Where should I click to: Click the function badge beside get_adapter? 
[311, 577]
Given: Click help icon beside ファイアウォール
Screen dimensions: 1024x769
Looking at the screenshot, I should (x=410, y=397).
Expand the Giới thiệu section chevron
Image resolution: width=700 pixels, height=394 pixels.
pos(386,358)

************

Task to complete. Each record must be returned exactly as it is written.

Task result.
Where should I click to: Click the function badge beside get_adapter? 
[311, 577]
Given: Click help icon beside ファイアウォール
Screen dimensions: 1024x769
Looking at the screenshot, I should (x=410, y=397).
Expand the Giới thiệu section chevron
Image resolution: width=700 pixels, height=394 pixels.
pos(386,358)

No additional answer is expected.